The influential American composer George Crumb died Sunday at 92. While audiences could find some of his music forbidding or opaque, it often mined a deeply felt and uniquely American vein of emotion.
His death was announced by his longtime recording label, Bridge Records, which said that he died at his home in Media, Pa., with his family at his side. No cause was given.
Crumb's howling, landmark 1970 work Black Angels (Thirteen Images from the Darkland) (Images I) was a protest against the horrors of the Vietnam War that utilized spoken word, bowed water glasses and electronics. Violinist David Harrington was so inspired after hearing Black Angels that in 1973 he founded the famed Kronos Quartet to explore new music and new sounds for the traditional string quartet.
Decades later, David Bowie declared the original recording of Black Angels to be one of his favorite albums of all time, writing: "It is a study in spiritual annihilation ... it scared the bejabbers out of me." (An excerpt from the piece also formed part of the soundtrack for The Exorcist.)
Political divide and the anguishes of war were a subject Crumb returned to in his 2004 work The Winds of Destiny, for which he arranged Civil War-era songs. In 2011, theater director Peter Sellars staged the work, featuring soprano Dawn Upshaw along with amplified piano and a percussion quartet.
In a 2011 interview with All Things Considered, Sellars observed how Crumb had tapped into still-unresolved elements of American history. "There's the same loneliness, bitterness, sourness that these songs reflect from the Civil War period," Sellars said. "These were American songs from a time when the country was torn apart, and they reflect the kind of emotional intensity of the divide and also the longing to come together. So the material goes very deep into a still-unhealed wound in the American psyche."
In his later years, Crumb frequently returned to American hymns and spirituals as a wellspring of inspiration: In the 2000s, he published over a dozen arrangements of old American folk material that he grouped together under the larger title American Songbook, including The Winds of Destiny.
He also found inspiration in many other diverse sources, including the colors and timbres in Debussy's music, the poetry of Federica García Lorca and the calls of humpback whales in his 1971 Vox Balaenae (Voice of the Whale), written for electric flute, electric cello and amplified piano.
He won a Pulitzer Prize in 1968 for his work Echoes of Time and the River and a 2001 Grammy Award for his 1977 piece Star-Child, for soprano, children's choir, a male speaking choir, bell ringers and large orchestra.

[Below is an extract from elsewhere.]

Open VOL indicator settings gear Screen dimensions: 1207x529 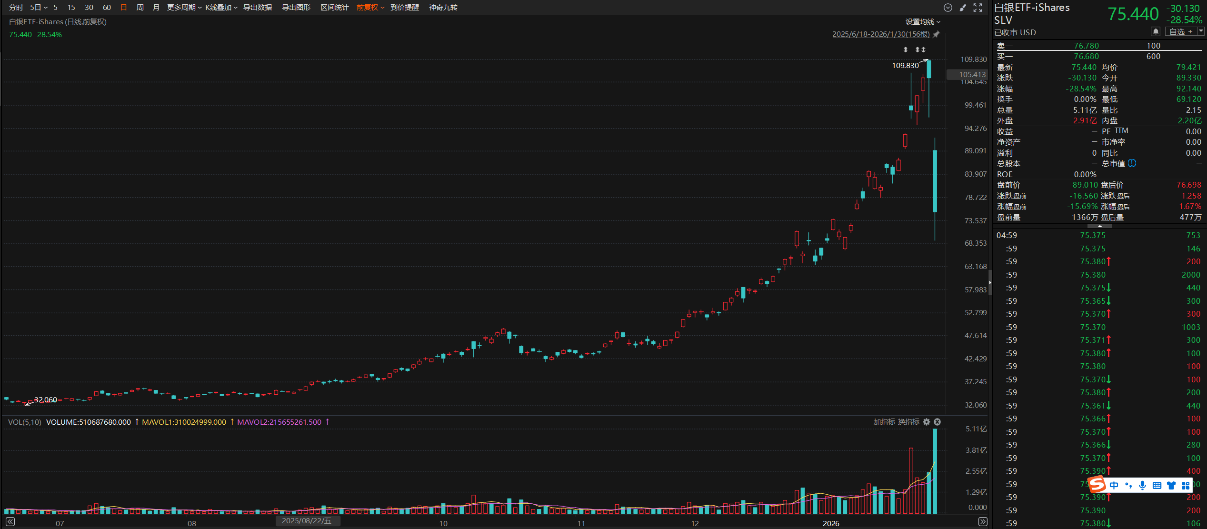pyautogui.click(x=926, y=422)
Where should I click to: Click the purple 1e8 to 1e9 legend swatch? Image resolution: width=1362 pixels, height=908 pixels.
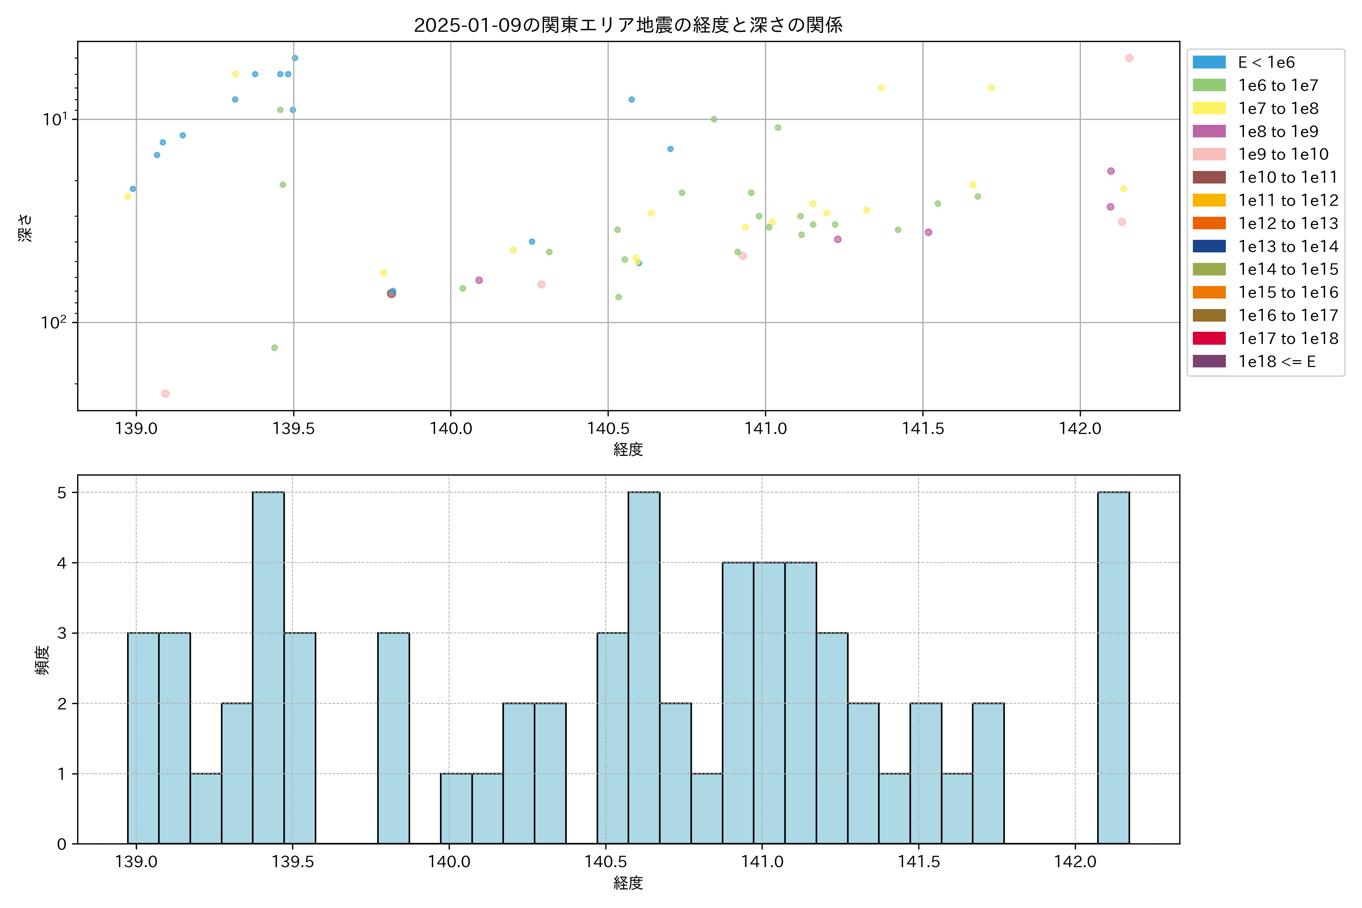[1209, 131]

Crumb was born Oct. 24, 1929, in Charleston, W.Va. His parents were both professional musicians; his father was a clarinetist and his mother played cello. He graduated from the Mason College of Music and Fine Arts in his hometown (which later became part of the University of Charleston), and received a master's degree from the University of Illinois at Urbana-Champaign before traveling to study at the Hochschule für Musik in Berlin as a Fulbright fellow. He received his doctorate in composition at the University of Michigan in 1959.
Crumb was famed for his notated scores — so visually beautiful that some were featured in museum exhibitions. The written score for one piece within his 1973 collection for solo piano, Makrokosmos II, is in the shape of a peace symbol. In a 2002 interview with All Things Considered, Crumb said that such nonstandard notation, which he used in much of his music, was freeing — not just for him, but for the musicians who played his work. "They're not thinking of aligning parts in a vertical way," he said. "They're floating clear of that."
Crumb attracted a legion of students, both private and at the University of Pennsylvania, where he taught from 1965 to 1995. Many of his pupils became influential composers in their own right, including Jennifer Higdon, Osvaldo Golijov, Melinda Wagner and Christopher Rouse.